A test now lets us produce a meaningful and informative error message:

if [ $matches -eq 0 ] ; then
    echo "Error: no files match pattern $1*"
    exit 0
fi

Because we're looking at stderr versus stdout, we also could more properly route that error message to stderr with >&2, and to be totally correct, we should exit with a nonzero error code to indicate that the script failed to execute properly. I'll leave those tweaks as an exercise for the reader.

Now that we know we'll never hit the for loop without at least one match, the core code is straightforward:

for name in $1*
do
    new="$(echo $name | sed "s/$1/$2/")"
    mv $name $new
done

Notice in this instance that you can't use the single quotes within the $( ) command substitution; if you do, $1 and $2 won't be expanded properly.

We certainly could just stop here and have a useful little script, but I'm into wicked cool scripts, so let's push on, shall we?

Sequential File Numbering

The other feature I constantly find myself needing is the ability to number a series of files sequentially. For example, a final set of photos from a photo shoot might be DSC1017, DSC1019, DSC1023 and DSC1047. It would be more useful to be able to renumber those before sending them to a client, so that they're DSC-1, DSC-2, DSC-3 and so on.

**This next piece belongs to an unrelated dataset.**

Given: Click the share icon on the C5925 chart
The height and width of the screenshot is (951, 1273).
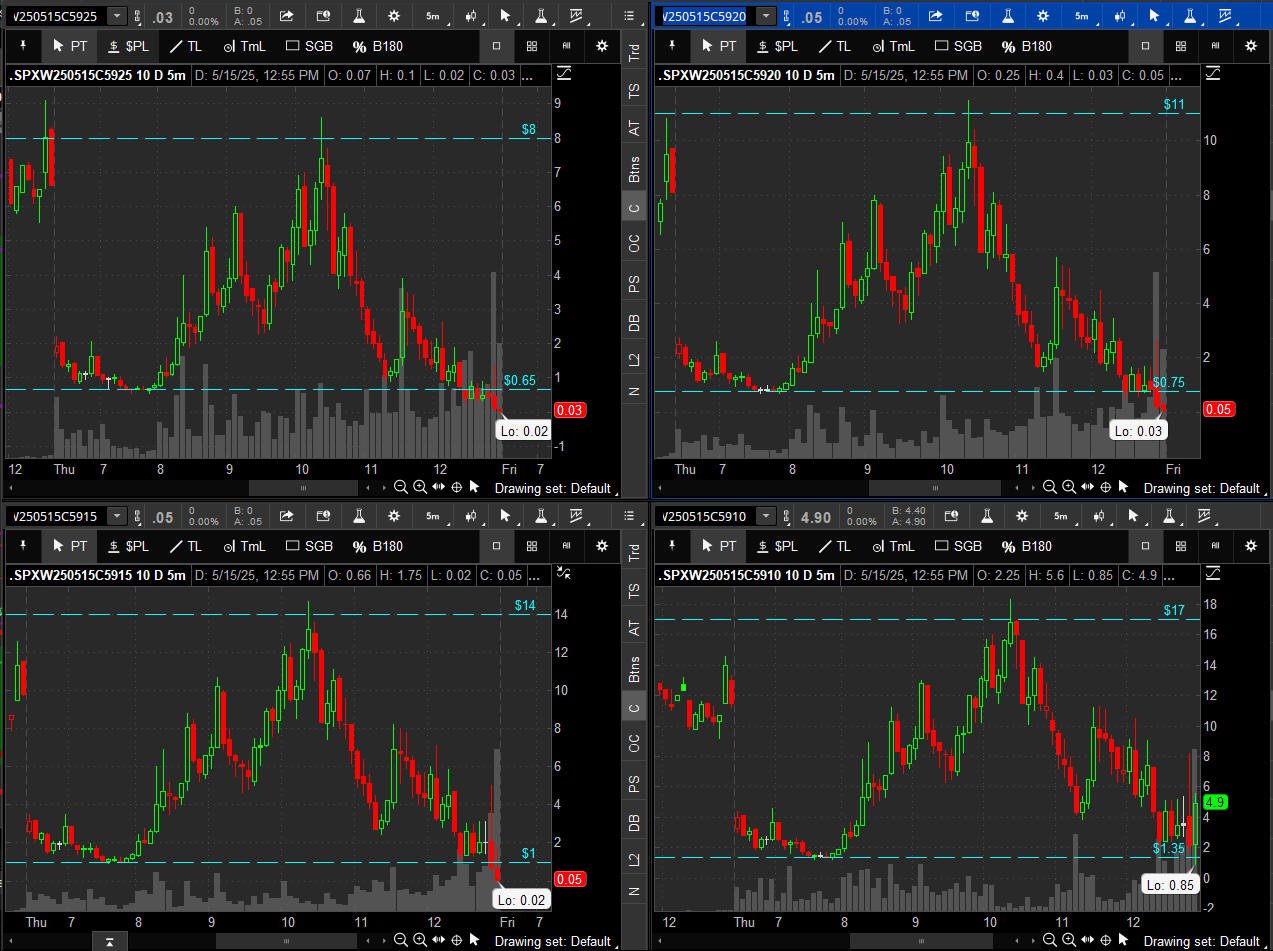Looking at the screenshot, I should [x=287, y=16].
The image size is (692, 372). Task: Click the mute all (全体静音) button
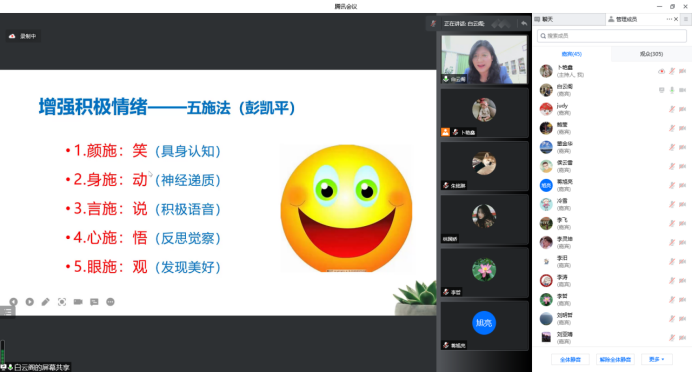570,359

This is pretty easily accomplished too, now that we have a script that renames a sequence of files. Here's how I accomplish it in the script itself:

if [ $renumber -eq 1 ] ; then
    suffix="$(echo $name | cut -d. -f2- | tr '[A-Z]' '[a-z]')"
    new="$2$count.$suffix"
    count=$(( $count + 1 ))
    mv $name $new
    chmod a+r $new
fi

Here I am expecting to replace the entire filename, so I strip out and save the filename suffix (for example, DSC1015.JPG becomes JPG), so I can re-attach it later. While I'm at it, filename suffixes also are normalized to all lowercase using the handy tr command.

The count variable keeps track of what number we're on, and notice the built-in shell notation of $(( )) for mathematical calculations.

Finally, the new filename is built from the new pattern ($2), plus the count ($count), plus the filename suffix ($suffix) in this line:

new="$2$count.$suffix"

The two conditions need to be merged, however, so the final script ends up with an if-then-else-fi structure.

I can't leave well enough alone, so I continued to tweak the script by adding a few starting flags too. To parse it all, our friend getopt is utilized:

args=$(getopt npt $*)

if [ $? != 0 -o $# -lt 2 ] ; then
    echo "Usage: $(basename $0) {-p} {-n} {-t} PATTERN NEWPATTERN"
    echo "
    echo " -p  rewrites PNG to png"
    echo " -n  sequentially numbers matching files with"
    echo "     NEWPATTERN as base filename"
    echo " -t  test mode: show what you'll do, don't do it."
    exit 0
fi

set -- $args
for i
do
    case "$i" in
    -n ) renumber=1 ; shift ;;
    -p ) fixpng=1   ; shift ;;
    -t ) doit=0     ; shift ;;
    -- ) shift      ; break ;;
fi

I've written about getopt and its complicated usage in shell scripts before if you want to read up on it [see “Parsing Command-Line Options with getopt” in the July 2009 issue of LJ, www.linuxjournal.com/article/10495]. Note that three flags are available to the script user: -n invokes the renumbering capability (which means the filenames are discarded, remember); -p is a special case where .PNG also is rewritten as .png; and -t is a sort of “echo-only” mode where the rename doesn't actually happen, the script just shows what it would do based on the patterns given.

How am I using it now? Like this:

rename -n IMG_ iphone-copy-paste-

Every matching .PNG file (IMG_*) has that portion of its name replaced with “iphone-copy-paste-”, and as it proceeds, “PNG” is also rewritten as “png”.

The entire rename script can be found on the Linux Journal FTP server at ftp.linuxjournal.com/pub/lj/listings/issue199/10885.tgz.